Investors increasingly are hiding in large-caps. The S&P 500 large cap index Monday reached a new all-time high, while the S&P 600 small cap index closed Tuesday 16 percent off its all-time high from last August. Stocks are rallying but risk-on vibes are missing in action.
US stocks in general had an excellent June. July got off to a good start as well. The S&P 500 rallied 0.8 percent Monday to a new intraday high of 2977.93, with a new closing high of 2973.01 on Tuesday. But underneath this feel-good story lurks lagging performance by mid- and small-cap stocks.
The S&P 400 mid cap index peaked last August at 2053.06 and closed Tuesday at 1946.19, down 5.2 percent from that high. The S&P 600 small cap index (948.46) peaked last August as well, at 1100.58; it is currently 13.8 percent from that high. The other major small cap index, the Russell 2000 small cap index, is down 10.4 percent from its August 2018 high. The performance difference in these two indices is due to their respective makeup, but both are lagging. IWM (iShares Russell 2000 ETF) tracks the Russell 2000.
Since January last year, 160-161 on IWM (155.15) has proven to be an important price point (Chart 1). In May that year, the ETF broke out on its way to August’s all-time high of 173.39. In October, it lost that support, followed by several unsuccessful attempts. It is still 10.5 percent from that high. Bulls need to reclaim this level to at least try to regain momentum.
Chart 2 nicely captures the prevailing aversion to small-caps, using the P/E lens for S&P 500/400/600 companies. Typically, small-caps tend to trade at a higher multiple than mid-caps and mid-caps higher than large-caps. On 2020 estimates, however, there is a role reversal, with the S&P 600 trading at 14.9x, the S&P 400 at 15.1x and the S&P 500 at 16.2x.

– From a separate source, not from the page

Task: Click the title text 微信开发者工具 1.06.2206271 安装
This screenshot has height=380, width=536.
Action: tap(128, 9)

The revision trend for estimates has been down for all three.
In March, S&P 500 companies next year were expected to earn $186.36 in operating earnings, which has now been revised lower to $184.01. Between January and now, S&P 400 companies’ 2020 estimates went from $136.71 to $128.72 and between February and now S&P 600 companies’ from $67.63 to $63.60. Thus far, small-caps’ 2020 estimates have been revised lower by six percent and large-caps’ by 1.3 percent. Markets are voting the downward revision trajectory continues, hence suppressed multiple for the S&P 600.

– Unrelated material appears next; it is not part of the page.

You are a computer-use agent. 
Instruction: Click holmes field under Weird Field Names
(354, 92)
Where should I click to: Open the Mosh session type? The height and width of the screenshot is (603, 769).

Buy-and-hold types will struggle in times like this. Nimble traders can still do well. After rallying for four straight weeks, IWM is down 0.2 percent week-to-date. Immediately ahead, this likely continues. Monday, the ETF at one time was up 1.6 percent but bulls were unable to hang on to the gains closing up merely 0.4 percent. Tuesday, it shed 0.6 percent, even as most other major equity indices rallied. Large-caps are making new highs, but not amidst risk-on sentiment.